Robert Schmidt, Tampa, Florida
05/10/2016 09:08
Thank you for your ongoing reporting of our biosphere. Anyone who is interested in CH4 clathrates knows we are now in runaway climate change.
Allan Barr, Covelo, California
05/10/2016 01:53
If the methane is tarting to leak in the Artic Cirle, whats happening to the methyl hydrade deposits at lower latitudes, where its presumable warmer? Arent there huge MH deposits along the west coast of Africa?
Stuart C., New York, NY
05/10/2016 00:44
The rotation of the planet, clears the methane out of the Arctic region continuously, the methane begins a journey to seek equilibrium in the higher altitudes at lower latitudes as soon as it escapes into the atmosphere.
The methane, rides across the top of the wind pattern called the Ferrel Cell,
This is a video as to what it looks like on its journey towards the equator.

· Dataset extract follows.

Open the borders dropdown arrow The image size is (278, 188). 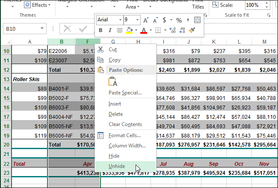165,30
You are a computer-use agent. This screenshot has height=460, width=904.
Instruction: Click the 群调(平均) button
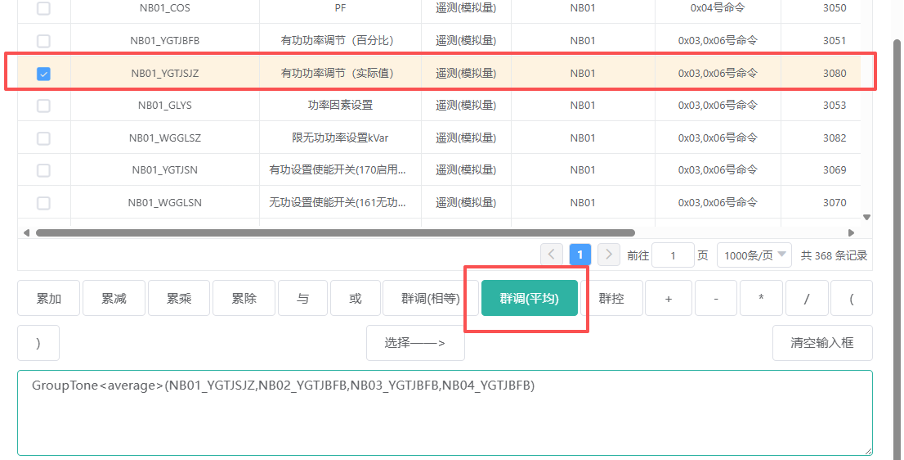pos(529,299)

Planet Earth appears to be preparing a response to the warming that has taken place so far, and methane will be involved.
bernie, 30 degrees North/90 degrees West
04/10/2016 21:58
Thank you Siberian Times for your continued coverage of this important research. While most media in the USA seems to focus on domestic politics, war and sports - it is climate change that will have the most profound affect on the future of geopolitics.
Thomas Simon, Mount Vernon, Iowa USA
04/10/2016 18:43
Well done Semiletov and company for your research. The most important problem facing the human race at present time.